Using Hotspot Function Analysis

Use the hotspot function analysis of the System Profiler to determine which hotspot functions have performance bottlenecks.

High Percentage of IDR Instructions

Enable CPU prefetch.

When the CPU reads data from the memory to the cache, the CPU reads the data to be accessed this time and also prefetches adjacent data to the cache. If the prefetched data is the data to be accessed next time, the performance is improved; if not, the memory bandwidth is wasted.

In scenarios where data is centralized, the prefetch hit rate is high and CPU prefetch is recommended. If data is not centralized and the prefetch hit rate is low, the memory bandwidth will be wasted.

Function Inlining

Frequently called small functions are inlined. Function inlining is a typical space-for-time optimization method.

Reference: https://www.hikunpeng.com/document/detail/en/perftuning/tuningtip/kunpengtuning_12_0085.html

NEON Instruction Acceleration

Tune NEON instructions by using vectorization.

Reference: https://www.hikunpeng.com/document/detail/en/perftuning/tuningtip/kunpengtuning_12_0053.html

Loop Optimization

Loop optimization is to optimize the code of the loop used in the program. It helps to utilize the processor's computing units, improve the scheduling efficiency of the instruction pipeline, and increase the cache hit ratio. There are many loop optimization methods, such as loop unrolling, loop fusion, loop splitting, loop permutation, and loop tiling.

Loop unrolling
Loop unrolling is to duplicate the loop body for multiple times to decrease the number of operations the loop condition is tested. Since the Kunpeng processor has multiple instruction execution units, you can increase the computing density to improve scheduling efficiency of the instruction pipeline.

Small loops without internal judgment logic have higher gains; large loops may cause general-purpose register overflow and compromise performance (register renaming/overflow to memory); internal judgment logic may increase the overhead of branch prediction, requiring case-by-case analysis.

■ **TASKS TO COMPLETE**
(a) Answer these questions using the page on hotspot function analysis:
(i) What kind of optimization method does it call function inlining?
(ii) What is wasted when prefetched data is not the data accessed next time?
(iii) What is used to tune NEON instructions?
(b) Copy word for word the part of the page on hotspot function analysis starting with "When the CPU" and going on through "by using vectorization.".

■ **STORED ROWS**
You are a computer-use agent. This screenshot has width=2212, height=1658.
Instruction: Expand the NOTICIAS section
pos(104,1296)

--

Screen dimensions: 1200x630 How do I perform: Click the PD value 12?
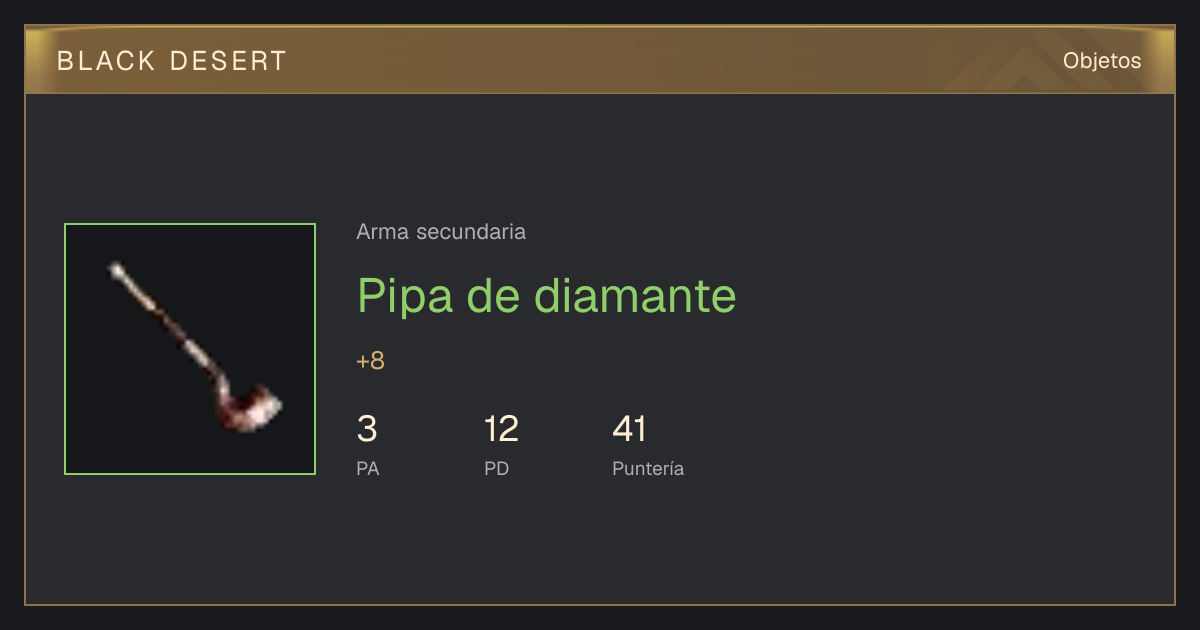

■ **PER-TASK OUTPUTS**
(a)
(i) A typical space-for-time optimization method.
(ii) Memory bandwidth.
(iii) Vectorization.

(b)
When the CPU reads data from the memory to the cache, the CPU reads the data to be accessed this time and also prefetches adjacent data to the cache. If the prefetched data is the data to be accessed next time, the performance is improved; if not, the memory bandwidth is wasted.

In scenarios where data is centralized, the prefetch hit rate is high and CPU prefetch is recommended. If data is not centralized and the prefetch hit rate is low, the memory bandwidth will be wasted.

Function Inlining

Frequently called small functions are inlined. Function inlining is a typical space-for-time optimization method.

Reference: https://www.hikunpeng.com/document/detail/en/perftuning/tuningtip/kunpengtuning_12_0085.html

NEON Instruction Acceleration

Tune NEON instructions by using vectorization.